Cínico e ácido, "O Menu" oferece experiência imprevisível


Na filosofia do grego Epicuro (341 a.C. – 271 a.C.), chamado de “O Profeta do Prazer” e “O Apóstolo da Amizade”, é um dever do homem tornar a vida presente a melhor possível. E o melhor tipo de vida é o de prazer, não qualquer um, mas um refinado. Em outras palavras, a doutrina epicurista, enraizada no Hedonismo, é o estilo de vida que adota o prazer como o principal meio de obter a felicidade humana.


Nesse contexto, somos apresentados a Tyler (Nicholas Hoult, o Fera dos últimos X-Men), um sujeito tão apaixonado pela alta gastronomia que é capaz de repreender Margot (Anya Taylor-Joy, de O Homem do Norte), por estar fumando. Não pelo fato de o cigarro fazer mal à saúde, mas sim porque “anestesia as papilas gustativas”. Ela, claro, não entende o fascínio dele por Julian Slowik (Ralph Fiennes, o M do 007 com Daniel Craig), Chef prestigiado que marca presença em reality shows e comanda o Hawthorne, um restaurante tão remoto quanto requisitado. Tão requisitado, que faz um gourmet como Tyler desembolsar alegremente os $ 1.250 cobrados pela experiência gastronômica oferecida por Slowik.

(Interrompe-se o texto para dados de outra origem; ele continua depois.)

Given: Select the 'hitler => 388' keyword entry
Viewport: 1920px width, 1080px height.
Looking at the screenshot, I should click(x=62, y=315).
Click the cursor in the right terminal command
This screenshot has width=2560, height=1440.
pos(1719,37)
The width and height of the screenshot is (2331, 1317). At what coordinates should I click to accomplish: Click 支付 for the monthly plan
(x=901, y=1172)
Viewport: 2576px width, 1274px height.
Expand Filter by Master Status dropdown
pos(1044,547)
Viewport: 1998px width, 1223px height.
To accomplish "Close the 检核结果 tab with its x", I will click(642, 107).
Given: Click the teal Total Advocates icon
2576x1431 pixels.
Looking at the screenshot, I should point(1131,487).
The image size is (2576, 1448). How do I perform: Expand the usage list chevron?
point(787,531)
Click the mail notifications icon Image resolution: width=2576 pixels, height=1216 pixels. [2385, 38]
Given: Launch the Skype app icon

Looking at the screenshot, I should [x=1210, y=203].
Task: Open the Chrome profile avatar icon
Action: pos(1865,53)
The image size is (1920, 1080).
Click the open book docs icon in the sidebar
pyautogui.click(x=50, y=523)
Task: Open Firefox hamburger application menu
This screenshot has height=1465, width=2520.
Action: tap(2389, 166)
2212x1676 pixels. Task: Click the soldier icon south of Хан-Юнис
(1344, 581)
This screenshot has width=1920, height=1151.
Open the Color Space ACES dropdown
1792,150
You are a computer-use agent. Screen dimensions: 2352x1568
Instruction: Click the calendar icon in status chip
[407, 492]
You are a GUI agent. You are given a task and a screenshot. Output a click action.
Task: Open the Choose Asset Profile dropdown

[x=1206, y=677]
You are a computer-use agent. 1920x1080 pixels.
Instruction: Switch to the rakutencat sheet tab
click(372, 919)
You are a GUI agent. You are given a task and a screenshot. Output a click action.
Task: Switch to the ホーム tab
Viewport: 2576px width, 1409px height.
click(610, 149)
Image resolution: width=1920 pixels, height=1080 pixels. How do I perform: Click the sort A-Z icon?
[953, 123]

O problema é que especificamente na noite em que Tyler resolve jantar no tal restaurante, o Chef está apresentando um novo menu, especialmente concebido para sua seleta clientela, composta por 12 pessoas pomposamente transportadas pelo barco do Hawthorne que, como não poderia deixar de ser, fica localizado numa pequena ilha não identificada. A partir do momento que nos damos conta de quem (ou de que tipo de classe social) poderia realmente se dar ao luxo de pagar tão caro por um jantar, percebemos que os clientes tem muito mais em comum entre si do que se imagina e Slowik possui uma carta na manga para cada um deles.

Escrito por Seth Reiss (veterano dos programas de variedades estadunidenses) e Will Tracy (da premiadíssima série Succession), o filme é inteiramente estruturado em cima dos pratos concebidos por Slowik, ganhando cartelas espirituosas que emulam o linguajar típico dos cardápios. A irreverência presente nas legendas é sentida também nos diálogos, que abusam da acidez, mas sem perder a elegância. No subtexto, fica evidente o asco sentido pela produção em relação à alta sociedade, vista pelo Chef como seres desprezíveis e dignos de uma vingança bem articulada.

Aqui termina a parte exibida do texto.